What needs to be done:
Show each line of the entries below that contains the word "size", treating uppercase and lowercase as different.

** Start of Data excerpts **

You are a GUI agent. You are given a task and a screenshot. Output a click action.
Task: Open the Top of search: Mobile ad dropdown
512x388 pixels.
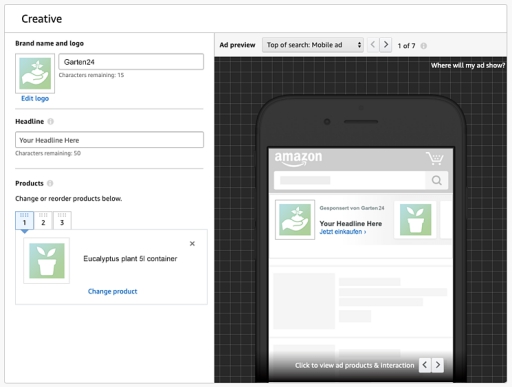(313, 45)
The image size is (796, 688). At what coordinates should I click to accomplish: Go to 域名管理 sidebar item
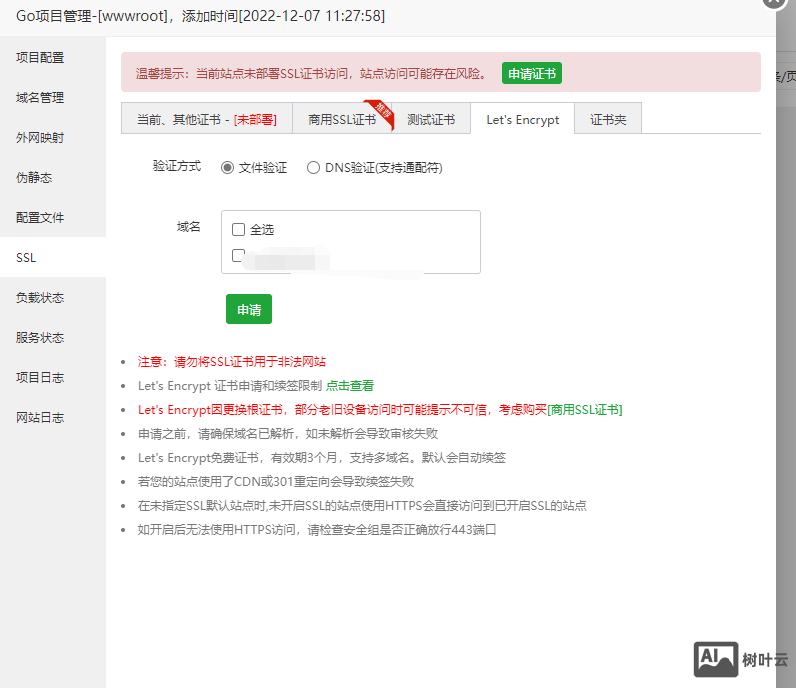[x=40, y=97]
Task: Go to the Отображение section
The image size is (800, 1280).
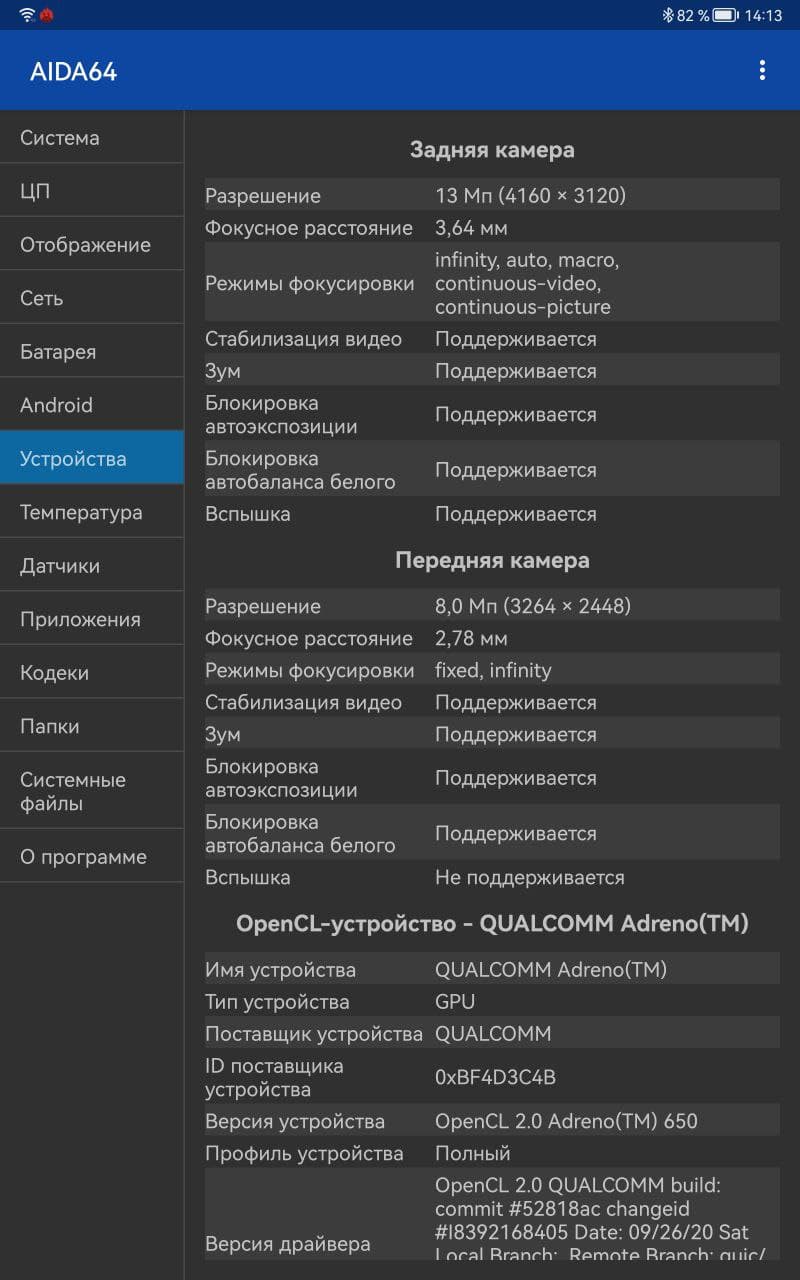Action: pyautogui.click(x=92, y=245)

** End of Data excerpts **

Worked answer:
The image size is (796, 688). At what coordinates should I click to accomplish: Go to 域名管理 sidebar item
The image size is (800, 1280).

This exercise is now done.